Editorial: Violência inadmissível

A pandemia da síndrome respiratória aguda grave 2 (SARS-CoV-2), por sua gravidade e elevada taxa de letalidade, concentra as atenções e, por vezes, dá a impressão de ser o único inimigo enfrentado no momento. Apesar de ser, de fato, imenso, e o parco conhecimento sobre ele torná-lo mais ameaçador, não é a única preocupação do momento. No âmbito da saúde, basta citar o aumento de casos de dengue nos três primeiros meses deste ano. Como no enfrentamento à Covid-19, o cidadão também tem, no caso das doenças transmitidas pelo Aedes aegypti, um importante papel. Mas há, ainda, outras ameaças graves, de ordem social, que exigem vigilância de todos.

Neste período de exceção, a violência doméstica tem preocupado autoridades em todo o mundo, com registros do aumento de casos de agressão a mulheres em diversos países. O caso se explica pela simples e infame matemática de que, no confinamento, com mais tempo ao lado de companheiros violentos, elas estão mais expostas. A maior parte dos casos de violência do gênero acontece no ambiente doméstico.

Em relacionamentos abusivos, o crime costuma ser alimentado por frustrações diversas. À vítima, é imputado o papel de bode expiatório. Em tempos universalmente tensos, com risco de contágio e todas as suas consequências, impedimento de ir e vir e o desemprego, as lamentáveis consequências são previsíveis. Paga-se, nesta hora, por problemas que a sociedade negligenciou em seus dias de normalidade.

O levantamento da Gerência de Estatística e Geoprocessamento (Geesp) da Superintendência de Pesquisa e Estratégia de Segurança Pública (Supesp), relativo aos casos de violência doméstica, registrou em menos de um mês de quarentena 703 ocorrências em todo o Ceará. A Polícia Militar atendeu a estes chamados entre os dias 20 de março até 12 de abril deste ano.

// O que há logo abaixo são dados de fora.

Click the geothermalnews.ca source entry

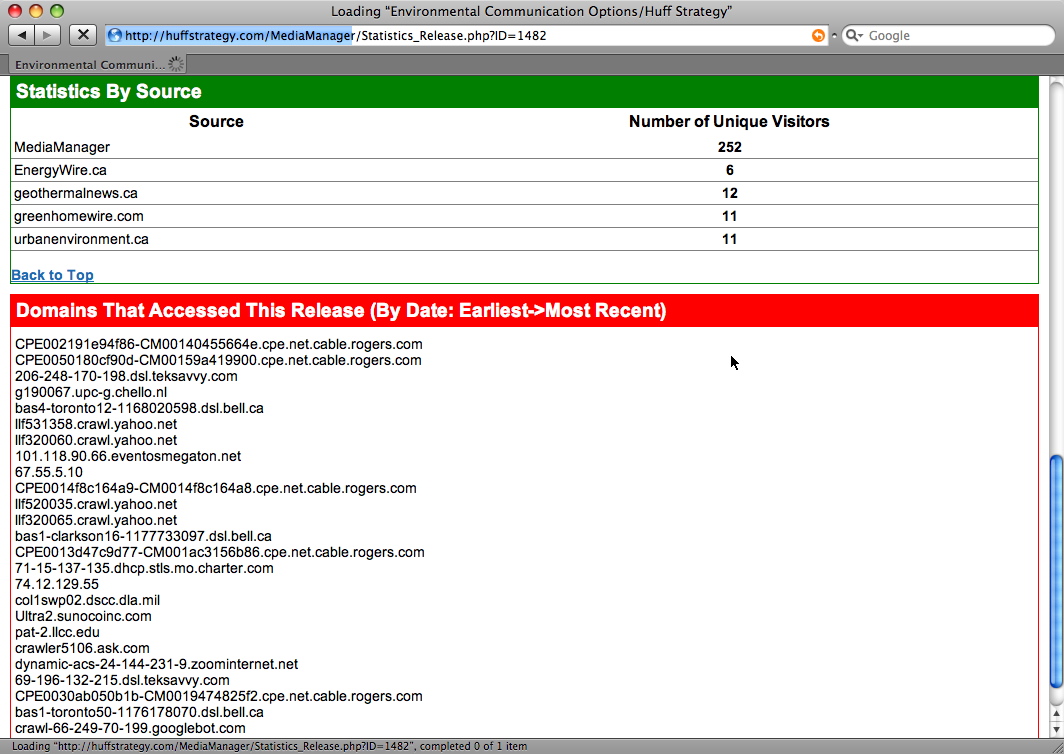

Os números da Secretaria da Segurança Pública e Defesa Social (SSPDS) são elevados e inaceitáveis, persistência de tempos incivilizados, em desacordo com as leis e os valores da sociedade moderna. Ainda assim, no caso cearense, são menores do que os de igual período do ano passado. Contudo, as próprias autoridades policiais não entendem a retratação dos registros como, necessariamente, um recrudescimento da violência real. A vigilância não pode baixar a guarda.

Em casos do tipo, há sempre um descompasso entre o que acontece no ambiente doméstico e a quantidade de incidentes que são reportados. Da agressão à denúncia, muitos obstáculos se interpõem às vítimas, desde o tempo ao agressor, passando por razões afetivas, dependência econômica e falta de apoio de familiares e amigos. Favorece a violência contra as mulheres o discurso de que situações do gênero pertencem ao domínio da intimidade, dizendo respeito apenas ao casal. O crime, seja qual for ele, onde quer que se cometa, com tais e quais atores envolvidos, sempre diz respeito a toda a sociedade.

O momento é de fortalecimento dos laços e empatia. Amigos e familiares devem estar atentos e dar todo o suporte necessário às vítimas. Ao estado cabe a repressão e a punição àqueles que enveredam pelo inadmissível caminho da violência e da incivilidade.